The values in the first column(accuracy_subset) returned by cross-validation function are more important when it comes to detecting overfitting. If these values are much lower than the training accuracy you get, that means you are overfitting.
We would also want the values in accuracy_subset to be close to each other (in other words, have low variance). If the values are quite different from each other, that means your model (or tree) has a high variance which is not desired.
The second column(accuracy_all) tells you what happens if you construct a tree based on all attributes. If these values are larger than accuracy_subset, that means you are probably leaving out attributes from your tree that are relevant.

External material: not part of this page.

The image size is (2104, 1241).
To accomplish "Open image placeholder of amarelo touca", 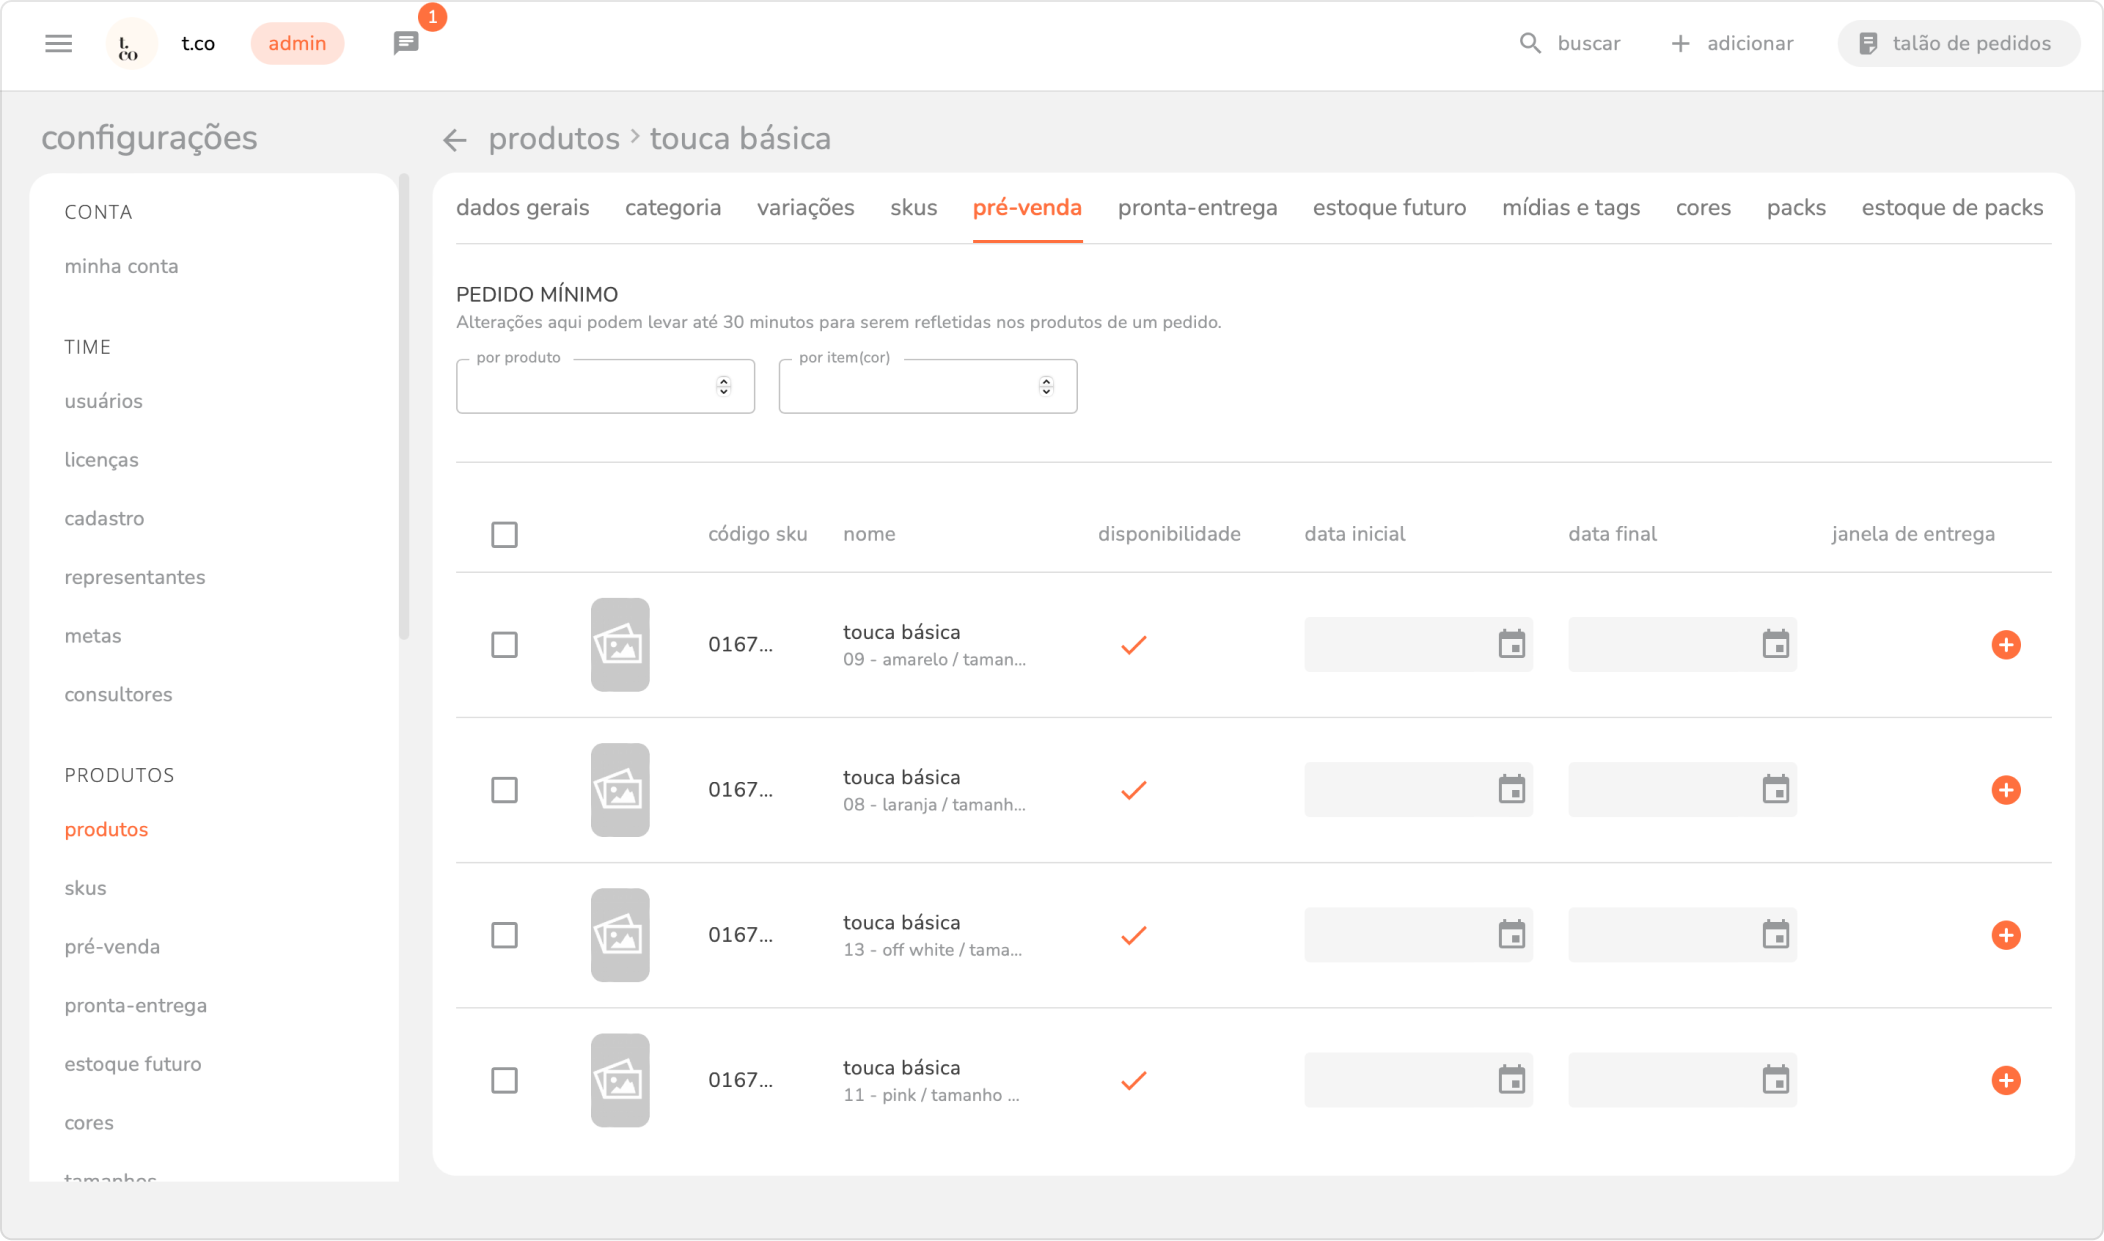I will pos(620,645).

Each iteration of cross-validation creates a different random partition of train and validation, and so you have possibly different accuracy values for every iteration.
Example of cross-validation output:
tree<-rpart(GRADE~SCORE+PARTICIPATION, data=M2017_train) predictedGrade<-predict(tree, newdata=M2017_train, type="class")
training_accuracy<-mean(predictedGrade==M2017_train$GRADE)
training_accuracy
[1] 0.942789
CrossValidation::cross_validate(M2017_train, tree, 5, 0.7)
accuracy_subset accuracy_all
1 0.9087302 0.9087302
2 0.9087302 0.9087302
3 0.9246032 0.9246032
4 0.8849206 0.8849206
5 0.9126984 0.9126984
You can see that the cross-validation accuracies for the tree that was passed (accuracy_subset) are fairly high and close to our training accuracy of 94.2%. This means we are not overfitting. Also observe that accuracy_subset and accuracy_all have the same values, which means that the only relevant attributes are score and participation, and adding more attributes doesn't make any difference to the tree. Finally, the values in accuracy_subset are reasonably close to each other, which mean low variance.